◆ THE PROBLEM ◆
Rewrite every line of the material below as a numbered list, leaving out blank lines and the pictures.
______________________________
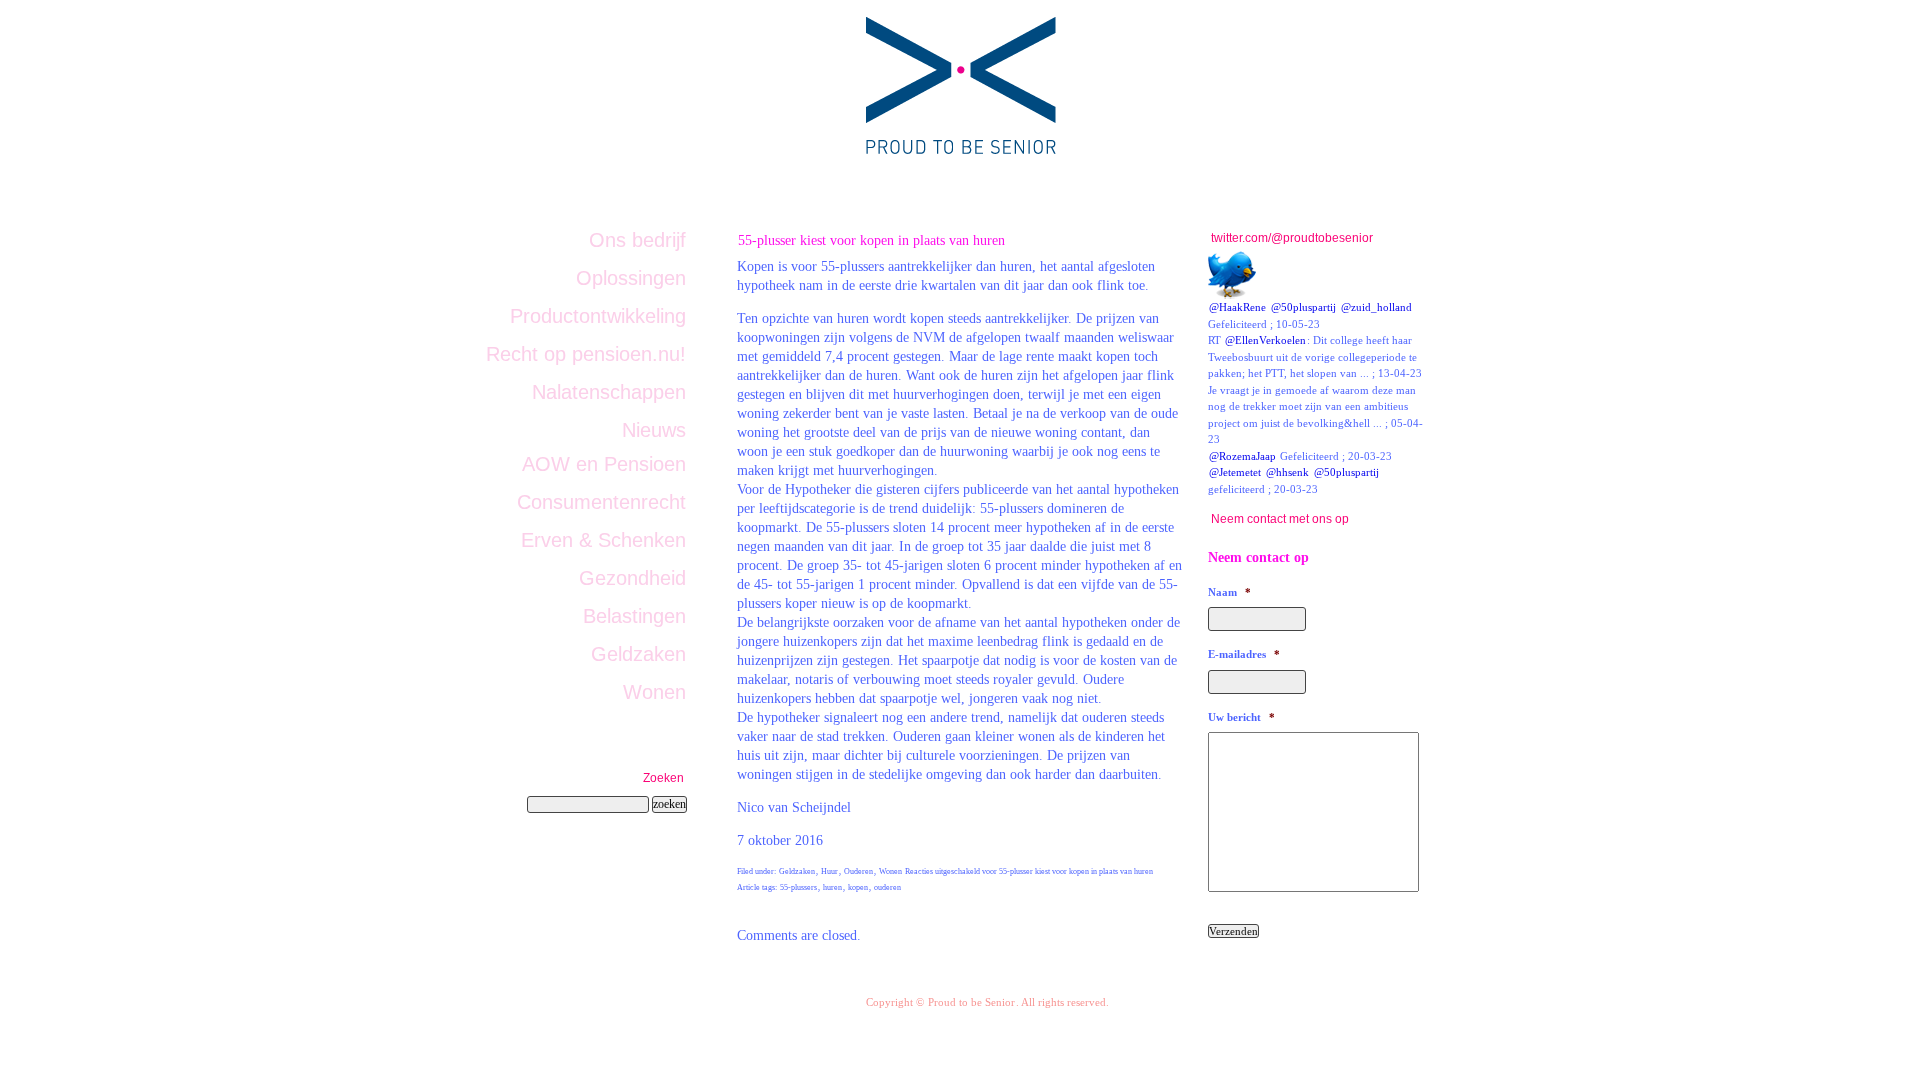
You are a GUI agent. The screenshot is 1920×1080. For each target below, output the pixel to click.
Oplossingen (631, 278)
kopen (858, 887)
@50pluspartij (1303, 307)
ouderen (887, 887)
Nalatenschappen (609, 392)
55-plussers (798, 887)
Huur (829, 871)
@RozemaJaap (1242, 456)
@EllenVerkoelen (1265, 340)
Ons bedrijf (637, 240)
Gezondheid (632, 578)
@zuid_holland (1376, 307)
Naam (1229, 592)
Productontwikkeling (598, 316)
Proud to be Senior (971, 1002)
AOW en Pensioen (604, 464)
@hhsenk (1287, 472)
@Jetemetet (1235, 472)
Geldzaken (797, 871)
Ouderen (858, 871)
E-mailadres (1244, 654)
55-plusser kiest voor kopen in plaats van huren (871, 240)
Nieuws (654, 430)
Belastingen (634, 616)
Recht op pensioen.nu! (586, 354)
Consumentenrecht (601, 502)
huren (832, 887)
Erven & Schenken (603, 540)
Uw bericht (1241, 717)
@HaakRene (1237, 307)
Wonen (890, 871)
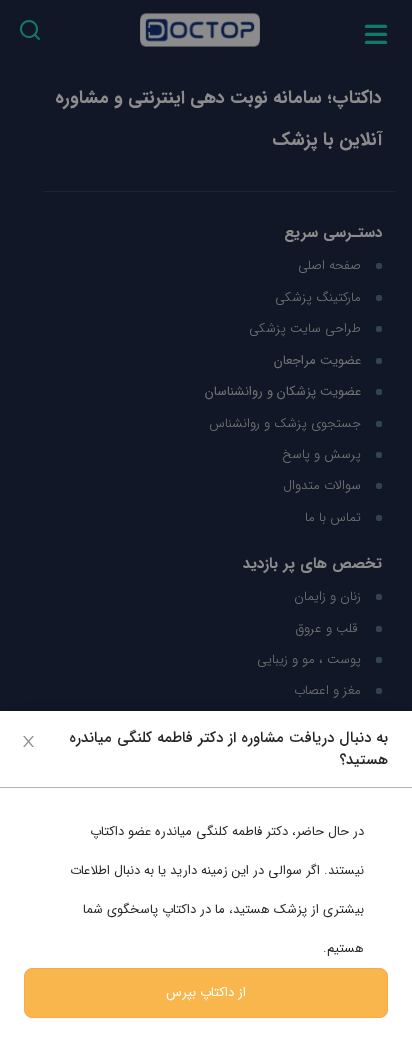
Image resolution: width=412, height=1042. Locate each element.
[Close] (28, 740)
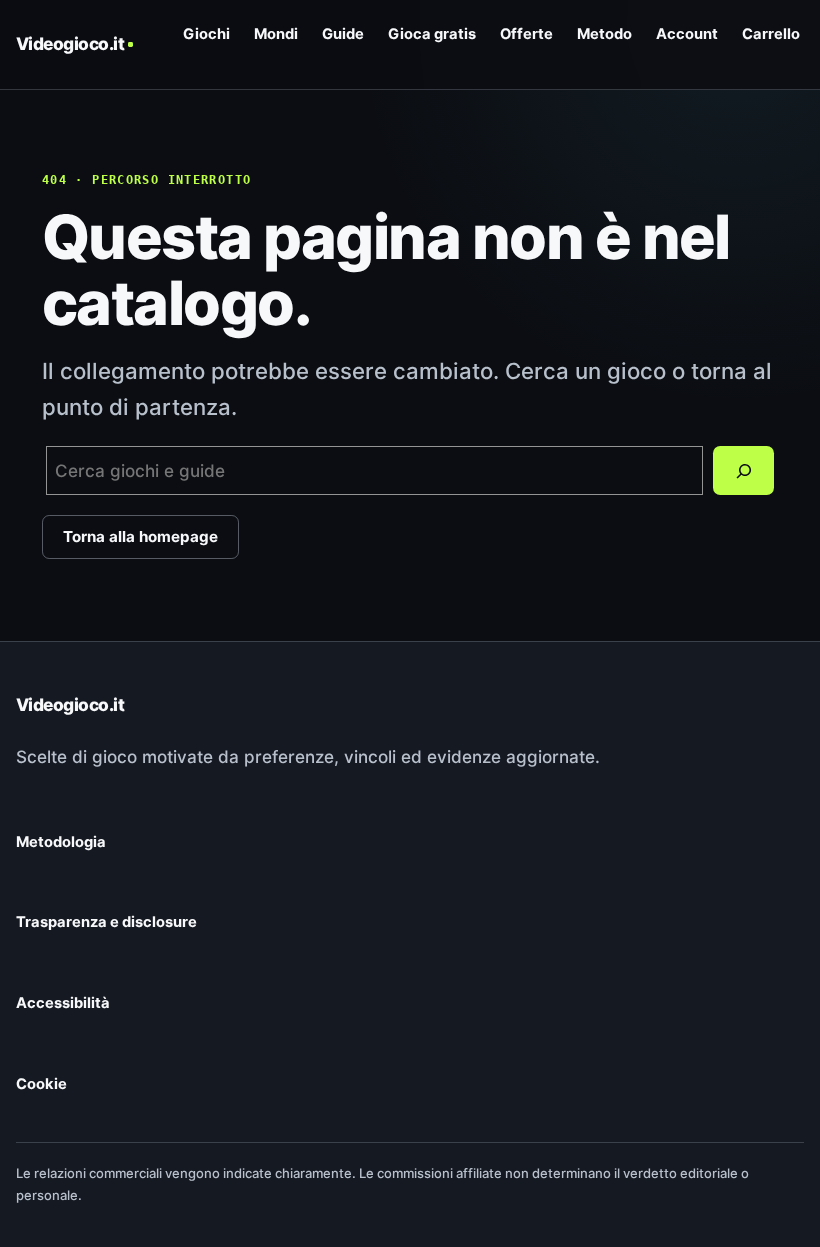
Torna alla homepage (140, 536)
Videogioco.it (70, 43)
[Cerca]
______________________________
◆ SOLUTION TO THIS TASK ◆
1. You are a GUI agent. The screenshot is 1920×1080. For each target below, output the pixel to click.
2. Oplossingen (631, 278)
3. kopen (858, 887)
4. @50pluspartij (1303, 307)
5. ouderen (887, 887)
6. Nalatenschappen (609, 392)
7. 55-plussers (798, 887)
8. Huur (829, 871)
9. @RozemaJaap (1242, 456)
10. @EllenVerkoelen (1265, 340)
11. Ons bedrijf (637, 240)
12. Gezondheid (632, 578)
13. @zuid_holland (1376, 307)
14. Naam (1229, 592)
15. Productontwikkeling (598, 316)
16. Proud to be Senior (971, 1002)
17. AOW en Pensioen (604, 464)
18. @hhsenk (1287, 472)
19. @Jetemetet (1235, 472)
20. Geldzaken (797, 871)
21. Ouderen (858, 871)
22. E-mailadres (1244, 654)
23. 55-plusser kiest voor kopen in plaats van huren (871, 240)
24. Nieuws (654, 430)
25. Belastingen (634, 616)
26. Recht op pensioen.nu! (586, 354)
27. Consumentenrecht (601, 502)
28. huren (832, 887)
29. Erven & Schenken (603, 540)
30. Uw bericht (1241, 717)
31. @HaakRene (1237, 307)
32. Wonen (890, 871)
33. Image resolution: width=412, height=1042. Locate each element.
34. [Close] (28, 740)
35. Torna alla homepage (140, 536)
36. Videogioco.it (70, 43)
37. [Cerca]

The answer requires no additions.